BEGIN Supplied material
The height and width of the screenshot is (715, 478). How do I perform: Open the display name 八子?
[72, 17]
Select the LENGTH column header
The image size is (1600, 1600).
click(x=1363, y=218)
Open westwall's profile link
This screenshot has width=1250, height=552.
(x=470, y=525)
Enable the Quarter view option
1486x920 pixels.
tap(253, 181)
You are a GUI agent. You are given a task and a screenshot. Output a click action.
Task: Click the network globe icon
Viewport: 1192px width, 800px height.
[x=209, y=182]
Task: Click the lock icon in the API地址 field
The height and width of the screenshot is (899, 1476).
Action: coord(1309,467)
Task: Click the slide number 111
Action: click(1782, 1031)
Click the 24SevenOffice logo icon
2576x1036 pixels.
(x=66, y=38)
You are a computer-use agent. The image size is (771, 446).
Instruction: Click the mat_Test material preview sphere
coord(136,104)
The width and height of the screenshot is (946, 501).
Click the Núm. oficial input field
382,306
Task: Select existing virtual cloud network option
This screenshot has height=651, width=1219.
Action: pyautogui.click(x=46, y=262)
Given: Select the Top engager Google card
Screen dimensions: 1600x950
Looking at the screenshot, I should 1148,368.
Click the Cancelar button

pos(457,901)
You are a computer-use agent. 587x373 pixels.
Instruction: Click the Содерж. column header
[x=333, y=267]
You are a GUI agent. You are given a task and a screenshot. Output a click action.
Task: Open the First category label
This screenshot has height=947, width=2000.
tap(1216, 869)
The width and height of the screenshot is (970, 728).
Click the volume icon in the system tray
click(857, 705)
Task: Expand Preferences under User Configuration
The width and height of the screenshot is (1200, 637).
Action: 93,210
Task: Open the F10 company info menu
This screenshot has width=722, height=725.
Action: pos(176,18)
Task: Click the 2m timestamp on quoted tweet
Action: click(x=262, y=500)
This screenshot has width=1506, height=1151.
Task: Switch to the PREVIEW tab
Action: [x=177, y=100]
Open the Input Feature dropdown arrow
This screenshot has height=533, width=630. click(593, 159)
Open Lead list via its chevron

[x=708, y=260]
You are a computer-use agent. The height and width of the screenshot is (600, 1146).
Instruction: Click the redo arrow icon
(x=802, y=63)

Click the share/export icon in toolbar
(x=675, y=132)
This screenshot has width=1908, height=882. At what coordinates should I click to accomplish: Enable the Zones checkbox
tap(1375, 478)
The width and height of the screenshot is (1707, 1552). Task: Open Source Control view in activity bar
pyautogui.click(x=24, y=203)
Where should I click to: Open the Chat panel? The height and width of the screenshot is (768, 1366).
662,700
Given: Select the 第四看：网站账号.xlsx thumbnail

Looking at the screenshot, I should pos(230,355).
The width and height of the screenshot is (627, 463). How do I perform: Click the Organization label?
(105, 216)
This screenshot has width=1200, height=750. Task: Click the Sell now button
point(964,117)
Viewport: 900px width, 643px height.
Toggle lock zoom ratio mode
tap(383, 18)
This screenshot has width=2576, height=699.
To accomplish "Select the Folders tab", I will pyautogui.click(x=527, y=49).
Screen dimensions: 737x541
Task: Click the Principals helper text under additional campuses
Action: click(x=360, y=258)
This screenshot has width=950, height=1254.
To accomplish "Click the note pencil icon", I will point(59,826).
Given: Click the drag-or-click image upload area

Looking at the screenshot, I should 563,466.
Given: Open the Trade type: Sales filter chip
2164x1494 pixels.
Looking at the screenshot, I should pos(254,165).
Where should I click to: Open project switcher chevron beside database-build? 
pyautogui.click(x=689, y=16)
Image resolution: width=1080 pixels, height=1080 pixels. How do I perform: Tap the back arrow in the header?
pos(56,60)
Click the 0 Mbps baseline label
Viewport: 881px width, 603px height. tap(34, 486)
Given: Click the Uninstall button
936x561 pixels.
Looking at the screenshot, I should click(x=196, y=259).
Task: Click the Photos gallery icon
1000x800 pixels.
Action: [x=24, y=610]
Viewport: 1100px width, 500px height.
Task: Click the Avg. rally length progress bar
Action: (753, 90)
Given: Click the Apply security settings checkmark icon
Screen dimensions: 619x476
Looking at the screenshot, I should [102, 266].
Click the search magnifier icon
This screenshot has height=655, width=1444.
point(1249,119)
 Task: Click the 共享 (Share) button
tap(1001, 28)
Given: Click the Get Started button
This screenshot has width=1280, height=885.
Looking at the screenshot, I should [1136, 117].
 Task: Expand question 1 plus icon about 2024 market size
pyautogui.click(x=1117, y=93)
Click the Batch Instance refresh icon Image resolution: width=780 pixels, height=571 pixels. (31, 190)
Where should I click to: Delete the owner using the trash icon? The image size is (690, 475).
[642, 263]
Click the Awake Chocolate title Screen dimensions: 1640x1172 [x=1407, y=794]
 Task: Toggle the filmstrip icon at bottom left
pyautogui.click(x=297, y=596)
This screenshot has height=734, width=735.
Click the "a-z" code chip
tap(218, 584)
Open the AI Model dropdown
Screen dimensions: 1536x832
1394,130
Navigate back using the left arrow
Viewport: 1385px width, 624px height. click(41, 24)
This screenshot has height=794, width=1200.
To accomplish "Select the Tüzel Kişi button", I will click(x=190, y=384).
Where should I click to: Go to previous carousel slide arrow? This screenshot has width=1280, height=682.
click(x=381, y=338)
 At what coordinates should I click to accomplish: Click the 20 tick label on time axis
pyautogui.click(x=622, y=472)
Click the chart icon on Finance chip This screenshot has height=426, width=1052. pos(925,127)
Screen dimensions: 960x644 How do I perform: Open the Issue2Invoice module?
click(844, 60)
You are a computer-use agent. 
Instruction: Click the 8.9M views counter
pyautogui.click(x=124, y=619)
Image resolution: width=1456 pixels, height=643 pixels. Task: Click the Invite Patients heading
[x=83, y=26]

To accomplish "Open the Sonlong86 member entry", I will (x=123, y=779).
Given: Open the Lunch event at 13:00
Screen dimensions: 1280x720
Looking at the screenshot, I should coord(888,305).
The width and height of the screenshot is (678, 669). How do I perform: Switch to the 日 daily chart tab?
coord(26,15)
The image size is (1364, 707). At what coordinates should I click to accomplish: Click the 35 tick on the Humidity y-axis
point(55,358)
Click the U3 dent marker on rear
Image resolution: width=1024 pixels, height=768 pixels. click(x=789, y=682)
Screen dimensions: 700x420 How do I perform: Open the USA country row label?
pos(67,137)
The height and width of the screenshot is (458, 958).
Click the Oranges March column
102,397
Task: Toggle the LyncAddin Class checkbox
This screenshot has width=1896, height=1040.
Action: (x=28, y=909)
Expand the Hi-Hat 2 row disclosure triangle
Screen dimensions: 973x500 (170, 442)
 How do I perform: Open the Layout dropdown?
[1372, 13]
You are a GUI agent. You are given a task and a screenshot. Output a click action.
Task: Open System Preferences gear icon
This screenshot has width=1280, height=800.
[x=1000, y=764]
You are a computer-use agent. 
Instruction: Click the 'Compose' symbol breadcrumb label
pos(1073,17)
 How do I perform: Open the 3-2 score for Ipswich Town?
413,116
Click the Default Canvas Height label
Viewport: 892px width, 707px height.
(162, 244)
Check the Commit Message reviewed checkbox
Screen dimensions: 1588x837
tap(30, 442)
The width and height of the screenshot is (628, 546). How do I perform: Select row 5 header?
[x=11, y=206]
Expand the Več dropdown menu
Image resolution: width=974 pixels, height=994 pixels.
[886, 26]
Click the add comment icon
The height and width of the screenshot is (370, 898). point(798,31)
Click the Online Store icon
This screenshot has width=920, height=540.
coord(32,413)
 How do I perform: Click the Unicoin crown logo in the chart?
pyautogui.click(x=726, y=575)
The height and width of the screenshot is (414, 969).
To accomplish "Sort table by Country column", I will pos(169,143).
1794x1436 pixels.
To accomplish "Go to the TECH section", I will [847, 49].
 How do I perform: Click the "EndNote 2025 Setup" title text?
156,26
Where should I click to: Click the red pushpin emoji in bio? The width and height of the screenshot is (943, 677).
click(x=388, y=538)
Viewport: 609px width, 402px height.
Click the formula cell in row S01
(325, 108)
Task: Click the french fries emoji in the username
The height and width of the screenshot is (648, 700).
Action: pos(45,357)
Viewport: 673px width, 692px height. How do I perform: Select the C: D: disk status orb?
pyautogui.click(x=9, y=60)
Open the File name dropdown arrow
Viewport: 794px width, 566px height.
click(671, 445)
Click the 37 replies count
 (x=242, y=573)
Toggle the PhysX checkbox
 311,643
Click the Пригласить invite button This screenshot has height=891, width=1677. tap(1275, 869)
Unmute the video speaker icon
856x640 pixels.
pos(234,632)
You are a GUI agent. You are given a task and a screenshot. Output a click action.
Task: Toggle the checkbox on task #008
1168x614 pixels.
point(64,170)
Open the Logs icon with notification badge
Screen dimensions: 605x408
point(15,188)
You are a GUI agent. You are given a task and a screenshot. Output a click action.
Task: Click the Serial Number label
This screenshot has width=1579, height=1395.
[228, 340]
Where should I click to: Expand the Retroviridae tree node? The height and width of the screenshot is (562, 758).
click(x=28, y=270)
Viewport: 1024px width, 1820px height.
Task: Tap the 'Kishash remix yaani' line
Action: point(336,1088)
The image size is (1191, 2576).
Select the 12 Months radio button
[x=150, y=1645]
END Supplied material
Exercise:
Transcribe only the lines from the beginning of the entries to the line with "You are a computer-use agent. 587x373 pixels.", inclusive, exactly as written.

Exercise response:
The height and width of the screenshot is (715, 478). How do I perform: Open the display name 八子?
[72, 17]
Select the LENGTH column header
The image size is (1600, 1600).
click(x=1363, y=218)
Open westwall's profile link
This screenshot has width=1250, height=552.
(x=470, y=525)
Enable the Quarter view option
1486x920 pixels.
tap(253, 181)
You are a GUI agent. You are given a task and a screenshot. Output a click action.
Task: Click the network globe icon
Viewport: 1192px width, 800px height.
[x=209, y=182]
Task: Click the lock icon in the API地址 field
The height and width of the screenshot is (899, 1476).
Action: coord(1309,467)
Task: Click the slide number 111
Action: click(1782, 1031)
Click the 24SevenOffice logo icon
2576x1036 pixels.
(x=66, y=38)
You are a computer-use agent. The image size is (771, 446).
Instruction: Click the mat_Test material preview sphere
coord(136,104)
The width and height of the screenshot is (946, 501).
Click the Núm. oficial input field
382,306
Task: Select existing virtual cloud network option
This screenshot has height=651, width=1219.
Action: pyautogui.click(x=46, y=262)
Given: Select the Top engager Google card
Screen dimensions: 1600x950
Looking at the screenshot, I should 1148,368.
Click the Cancelar button

pos(457,901)
You are a computer-use agent. 587x373 pixels.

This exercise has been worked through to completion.